LESETEXT:
• • • •
BGBl. II 1961, S. 82 = Sartorius II, Nr. 112.

[2]

Näher Teil 2 Rn. 239 ff.

[3]

Dazu Teil 3 Rn. 653, 658.

c) Völkerrechtliche Verantwortlichkeit

99

Verletzt ein Staat eine Regel des Völkerrechts, begründet dies seine völkerrechtliche Verantwortlichkeit. Daraus leiten sich die Verpflichtungen des verletzenden Staats (z.B. zu Wiedergutmachung und Schadensersatz) und die Rechte des verletzten Staats (z.B. zur Forderung von Reparationen oder zur Ergreifung von Gegenmaßnahmen) ab. Die Grundsätze der völkerrechtlichen Verantwortlichkeit von Staaten wurden von der International Law Commission der Vereinten Nationen im Jahr 2001 in sog. Draft Articles festgehalten.[1] Die Draft Articles kodifizieren zu einem großen Teil Gewohnheitsrecht, so dass sie ähnlich wie die WVK in der Fallpraxis angewandt werden können.

100

Voraussetzung für die völkerrechtliche Verantwortlichkeit ist nach Art. 2 Draft Articles das Vorliegen eines einem Staat zurechenbaren Tuns oder Unterlassens und die daraus resultierende Verletzung einer völkerrechtlichen Verpflichtung. Rechtsfolge ist nach Art. 30 und 31 Draft Articles die Beendigung der Rechtsverletzung und die Wiedergutmachung der Rechtsverletzung. Wiedergutmachung soll primär durch die Wiederherstellung des ursprünglichen Zustandes (restitution) erfolgen (Art. 35 Draft Articles). Wenn dies nicht möglich ist, soll Schadensersatz (compensation) geleistet werden. Ist auch dies nicht möglich, sind andere Formen der Genugtuung (satisfaction), wie z.B. eine förmliche Entschuldigung, denkbar, Art. 36 und 37 Draft Articles. Unabhängig von den Rechtsfolgen der Staatenverantwortlichkeit besteht in jedem Fall die Pflicht zur Beachtung der verletzten Norm weiter, Art. 29 Draft Articles.
• • • •
DATENZEILEN:

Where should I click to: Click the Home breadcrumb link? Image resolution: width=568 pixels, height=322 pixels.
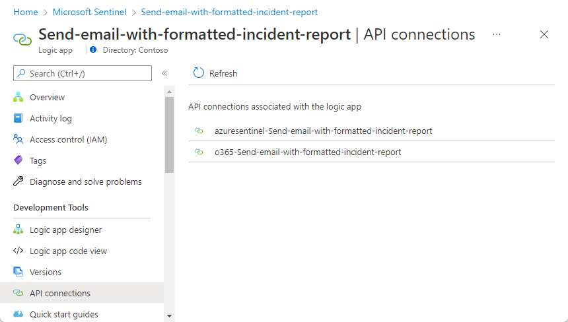[25, 13]
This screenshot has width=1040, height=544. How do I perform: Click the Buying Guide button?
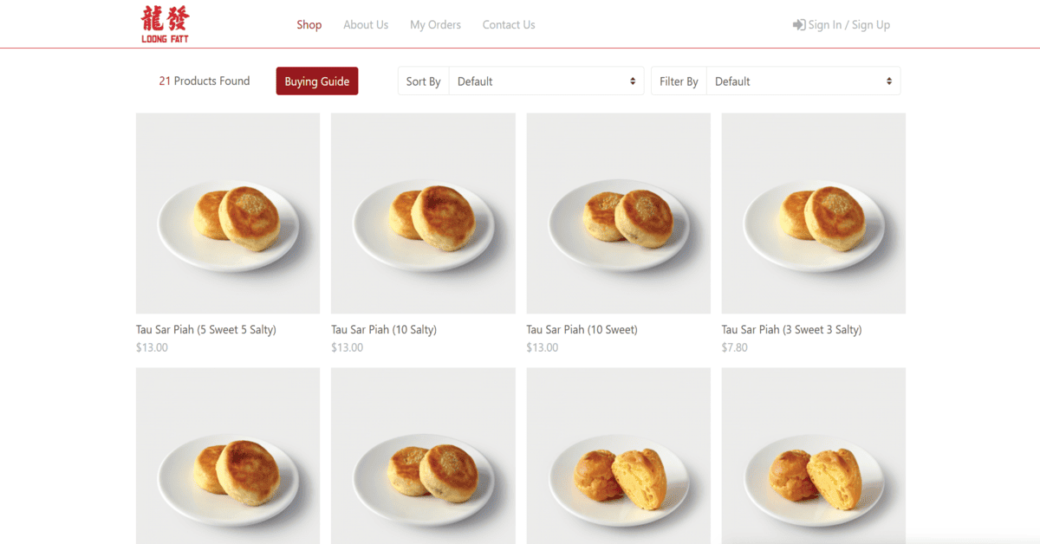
• • • •
ÜBUNGSAUFGABE: Gib den Lesetext zur völkerrechtlichen Verantwortlichkeit beginnend bei „Verletzt ein Staat“ und endend mit „angewandt werden können.“ erneut wieder und tausche darin „Gewohnheitsrecht“ gegen „Völkergewohnheitsrecht“. Die Auflistung ist hierfür ohne Belang.

VOLLSTÄNDIGE LÖSUNG:
Verletzt ein Staat eine Regel des Völkerrechts, begründet dies seine völkerrechtliche Verantwortlichkeit. Daraus leiten sich die Verpflichtungen des verletzenden Staats (z.B. zu Wiedergutmachung und Schadensersatz) und die Rechte des verletzten Staats (z.B. zur Forderung von Reparationen oder zur Ergreifung von Gegenmaßnahmen) ab. Die Grundsätze der völkerrechtlichen Verantwortlichkeit von Staaten wurden von der International Law Commission der Vereinten Nationen im Jahr 2001 in sog. Draft Articles festgehalten.[1] Die Draft Articles kodifizieren zu einem großen Teil Völkergewohnheitsrecht, so dass sie ähnlich wie die WVK in der Fallpraxis angewandt werden können.